Airway smooth muscle—its relationship to the extracellular matrix

• Published in: Respiratory physiology & neurobiology Vol. 137; no. 2; pp. 339 - 346
• Main Authors: Black, Judith L., Burgess, Janette K., Johnson, Peter R.A.
• Format: Journal Article
• Language: English
• Published: Netherlands Elsevier B.V 16.09.2003
• Subjects: Adaptation, Physiological; Airways, smooth muscle; Animals; Asthma - physiopathology; Bronchi - cytology; Bronchi - metabolism; Disease, asthma, airway smooth muscle remodeling; Enzymes, metalloproteases; Extracellular Matrix - metabolism; Extracellular Matrix Proteins - metabolism; Humans; Mammals, humans; Matrix Metalloproteinases - metabolism; Mediators, connective tissue growth factor, CTGF; Mediators, TGFβ; Muscle, smooth, airway; Myocytes, Smooth Muscle - metabolism; Proteins, extracellular matrix; Trachea - cytology; Trachea - metabolism; Proteins, extracellular matrix; Enzymes, metalloproteases; Mammals, humans; Airways, smooth muscle; Muscle, smooth, airway; Mediators, TGFβ; Disease, asthma, airway smooth muscle remodeling; Mediators, connective tissue growth factor, CTGF
• ISSN: 1569-9048; 1878-1519
• DOI: 10.1016/S1569-9048(03)00157-5

The airway smooth muscle cell has a variety of properties, which confer on it the ability to participate actively in the inflammatory process and the remodeling events, which accompany severe, persistent asthma.
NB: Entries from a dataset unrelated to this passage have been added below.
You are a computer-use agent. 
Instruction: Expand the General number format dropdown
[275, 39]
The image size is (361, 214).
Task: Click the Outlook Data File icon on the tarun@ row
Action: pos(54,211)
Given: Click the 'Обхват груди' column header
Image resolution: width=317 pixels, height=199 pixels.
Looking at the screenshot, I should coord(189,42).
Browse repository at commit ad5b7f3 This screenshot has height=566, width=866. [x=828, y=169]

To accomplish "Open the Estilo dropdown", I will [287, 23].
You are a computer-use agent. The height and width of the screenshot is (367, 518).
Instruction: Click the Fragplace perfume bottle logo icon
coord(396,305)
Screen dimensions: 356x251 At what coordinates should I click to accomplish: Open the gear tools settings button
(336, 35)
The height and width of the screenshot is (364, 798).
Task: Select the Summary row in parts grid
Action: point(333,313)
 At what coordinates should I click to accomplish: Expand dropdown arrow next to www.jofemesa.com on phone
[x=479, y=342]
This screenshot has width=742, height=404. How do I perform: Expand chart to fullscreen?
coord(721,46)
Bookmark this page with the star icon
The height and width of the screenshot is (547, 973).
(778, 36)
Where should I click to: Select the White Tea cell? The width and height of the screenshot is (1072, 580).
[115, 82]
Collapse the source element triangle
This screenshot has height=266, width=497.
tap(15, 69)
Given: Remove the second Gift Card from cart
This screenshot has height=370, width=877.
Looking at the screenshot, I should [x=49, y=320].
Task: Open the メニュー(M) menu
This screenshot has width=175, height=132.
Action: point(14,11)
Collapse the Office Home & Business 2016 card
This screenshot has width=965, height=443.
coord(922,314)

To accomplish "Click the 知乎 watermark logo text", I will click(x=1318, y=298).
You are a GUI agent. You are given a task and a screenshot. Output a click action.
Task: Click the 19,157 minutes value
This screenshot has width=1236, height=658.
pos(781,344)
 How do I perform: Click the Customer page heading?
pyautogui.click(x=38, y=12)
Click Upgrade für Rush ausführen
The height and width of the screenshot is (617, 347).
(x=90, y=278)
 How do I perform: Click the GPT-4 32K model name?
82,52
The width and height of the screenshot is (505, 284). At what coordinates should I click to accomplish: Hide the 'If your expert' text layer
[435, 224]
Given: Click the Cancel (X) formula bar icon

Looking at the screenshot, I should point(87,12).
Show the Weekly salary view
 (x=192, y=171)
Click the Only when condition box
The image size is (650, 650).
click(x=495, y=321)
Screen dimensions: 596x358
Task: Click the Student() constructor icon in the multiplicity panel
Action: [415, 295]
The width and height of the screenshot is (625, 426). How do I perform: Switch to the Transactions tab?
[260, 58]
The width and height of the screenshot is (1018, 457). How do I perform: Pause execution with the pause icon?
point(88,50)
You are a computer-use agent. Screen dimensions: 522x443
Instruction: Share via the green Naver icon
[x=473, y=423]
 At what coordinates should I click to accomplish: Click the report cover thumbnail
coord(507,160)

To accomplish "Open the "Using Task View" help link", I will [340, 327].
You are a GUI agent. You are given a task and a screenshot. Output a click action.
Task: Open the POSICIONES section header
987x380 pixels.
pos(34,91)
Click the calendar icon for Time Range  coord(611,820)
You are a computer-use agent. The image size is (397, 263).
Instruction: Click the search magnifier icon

Among these properties is its relationship to the extracellular matrix (ECM) with which it interacts by releasing matrix proteins, matrix metalloproteinases (MMPs) and their tissue inhibitors (TIMPs). Muscle cells derived from asthmatic subjects proliferate faster, release a different profile of matrix proteins, produce more connective tissue growth factor (CTGF) in response to TGFβ stimulation and these changes may impact on airway smooth muscle contraction and proliferation. Integrins on the surface of the airway smooth muscle transduce signals between the muscle cell and the ECM, but whether the expression and/or function of these is altered in asthma is not known. It is unlikely that current therapy is effective in preventing or reversing remodeling, and therefore, understanding the pathophysiological events, which underlie its mechanism is critical.